## Action item
Your reply should be made up of every line in the records below that holds the string "This".

[Dataset records]
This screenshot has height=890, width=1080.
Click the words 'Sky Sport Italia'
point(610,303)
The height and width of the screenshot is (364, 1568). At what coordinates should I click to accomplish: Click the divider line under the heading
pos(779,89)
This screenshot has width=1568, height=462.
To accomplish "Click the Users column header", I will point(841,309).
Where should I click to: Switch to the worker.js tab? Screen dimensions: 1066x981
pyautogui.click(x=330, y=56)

==

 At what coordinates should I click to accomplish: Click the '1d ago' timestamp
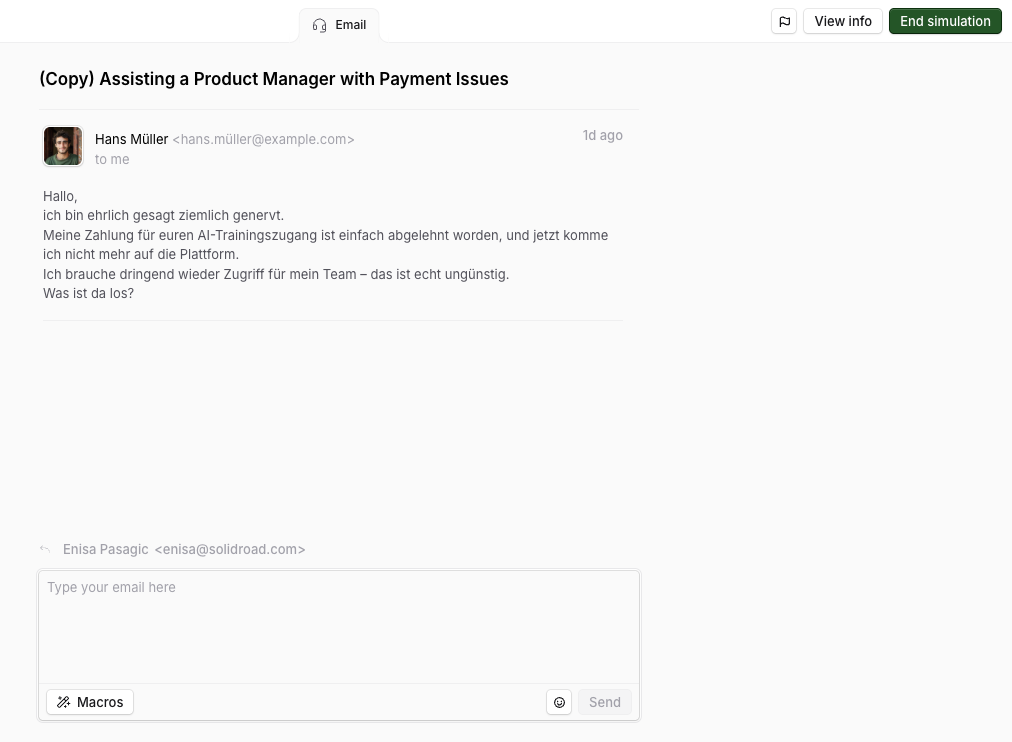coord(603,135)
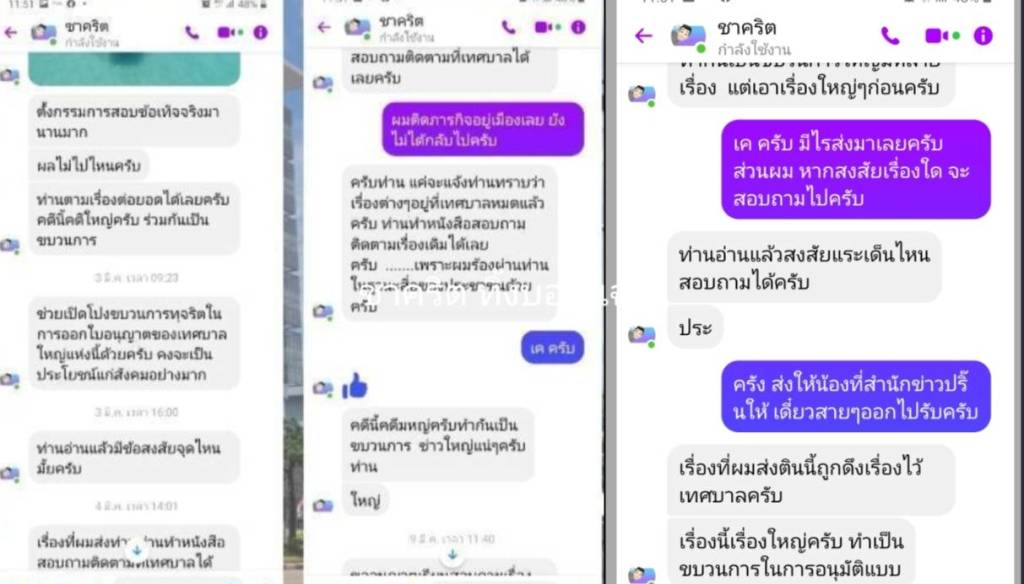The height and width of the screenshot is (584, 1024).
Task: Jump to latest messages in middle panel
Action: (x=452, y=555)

==

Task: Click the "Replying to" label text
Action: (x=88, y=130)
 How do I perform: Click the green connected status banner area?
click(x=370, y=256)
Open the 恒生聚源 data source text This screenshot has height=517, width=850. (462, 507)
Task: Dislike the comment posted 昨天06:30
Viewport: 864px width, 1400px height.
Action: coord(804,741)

## Final answer
This screenshot has height=890, width=1080.
This screenshot has width=1568, height=462.
Open the 恒生聚源 data source text This screenshot has height=517, width=850. (462, 507)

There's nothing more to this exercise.